Puctuating toki pona- Community Proposal

toki pona has a few constraints, without which the game of toki pona is rendered silly. Foremost is that there are only about 125 or so morphemes (fairly non-bound). This isn’t as much of a problem and I think tp community proposals can stick to this.

The next idea is that numbers, dates and so on are lacking, as if this were the language of an ancient tribe (despite missing a fully formed system of naming plants, animals and extended family relations). This is problematic for working with data on computers. Numbers and Dates are basic types, without them certain computer experiments are harder than necessary.

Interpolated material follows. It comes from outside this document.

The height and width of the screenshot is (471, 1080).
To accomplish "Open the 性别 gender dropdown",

I’m writing a parser and I need to make a few modifications to make tp easily parsable. My parser does a two pass parse– 1st phase I normalize the text & make best efforts to add punctuation as described below. It is difficult and error prone. If I didn’t have to do this normalization, the parser would parse more text on the 1st try and get better glosses on the 1st try.

Summary
1) Phrasal compounds are joined with dashes. jan-pona. jan-pi-sijelo-pona.
2) Prefix numbers with #, e.g. #wan If it is a two word number, it is hyphenatied, e.g. #wan-tu
3) Direct quotes are in << >>. e.g. jan li toki e << toki! >> (everyone else appears to use English convention of single or double quotes– but I need an escape character, see below)
4) Prepositional phrase must start with , e.g. mi li, lon ma ni. jan li moku, kepeken ilo.
5) Non toki pona text is escaped with double quotes. mi toki kepeken toki “English”

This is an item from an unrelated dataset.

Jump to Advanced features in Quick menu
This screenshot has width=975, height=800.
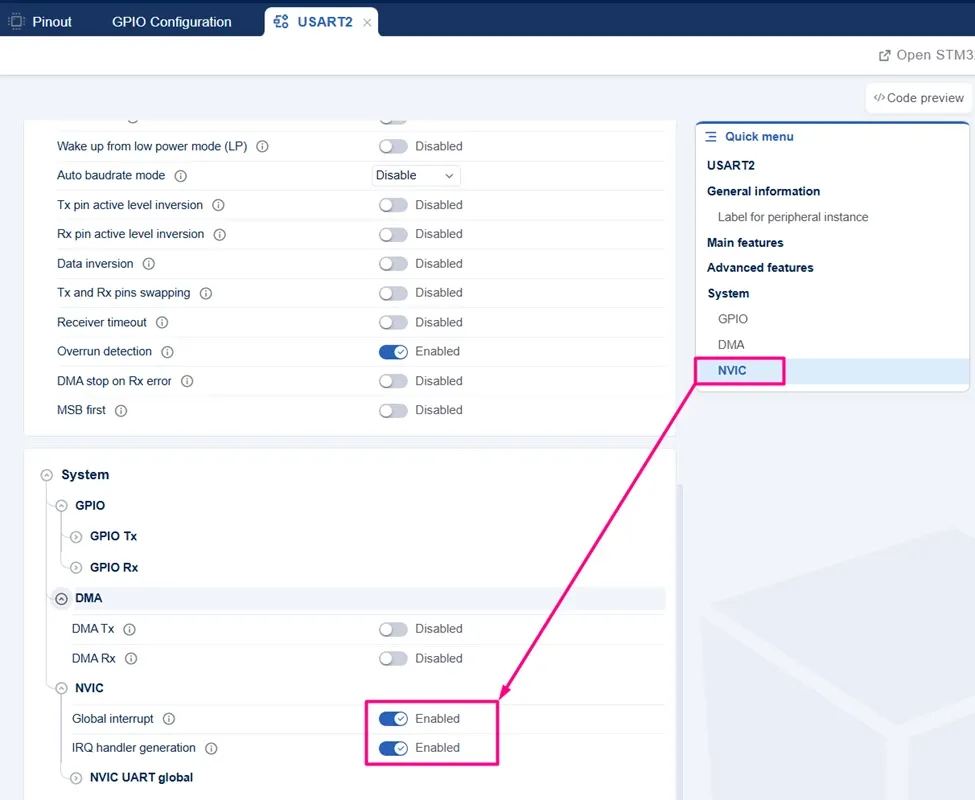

We have compound words. We pretend we don’t, but we do. These are lexemes, phrasal compound words. Compound words are joined by -’s

jan-pona = friend.
jan-pi-sijelo-pona = doctor.

Why? Because you can’t accurately machine gloss jan pona to friend. Why should we pretend that jan-pona is anything but a phrasal compound and gloss it as good person, healthy person, friend, etc. Without hyphens, I have to gloss using a list of alternatives. With hyphens, I can dispense with a list of alternatives and home in on a single gloss.

Unhyphenated.
jan li ike li tawa jan pi sijelo pona li kama jan pona.

Hyphenated.
jan li ike li tawa jan-pi-sijelo-pona li kama jan pona.

We have “rovers”/syntactical infix. I don’t know what these are really called.

jan-mute-pi-sijelo-pona = doctors.
jan-pi-sijelo-pona-mute = doctors.

We need numbers. The shall be words prefixed by #
#ala
#wan
#tu

#luka

I will have to look up 3,4,6,7,8,9 from the forum. I know there are many proposals, I’ll look for community ones and then I plan to implement the ones that are base 10, don’t introduce new words, positional and reasonably efficient, e.g. no worse than English in expressing large numbers.

Some numbers are legacy numbers with some degree of officialness and will have to be supported.

#wan-tu-tu = 4
#luka-luka = 10
#MMLW = 20+20+5+1

But I don’t recommend using legacy numbers if you are trying to communicate.

Watch this space!

We need direct quotes. They shall be wrapped in << >> (or the « » if you can find those keys on the keyboard)

jan li toki e << mi jo e soweli! >>
He said, “I have a dog.”

I hope I don’t regret this choice because < and > mean something in HTML and might cause problems in some content management systems. Oh well.

Anything in direct quotes markers is syntactically a content word.

We need commas.
People currently add commas before or after la, but actually we don’t need them there. I have no opinion about what people do there. Also I have no opinion about commas in pi-phrases.

mi pali, kepeken ilo sona, lon tomo, pali tawa mani.
I work with computers in the office for money.

When there is nothing to distinguish a preposition from a content word, it is valid to parse every word after pali as a string of adverbs:

mi pali(kepeken ilo sona lon tomo pali tawa mani).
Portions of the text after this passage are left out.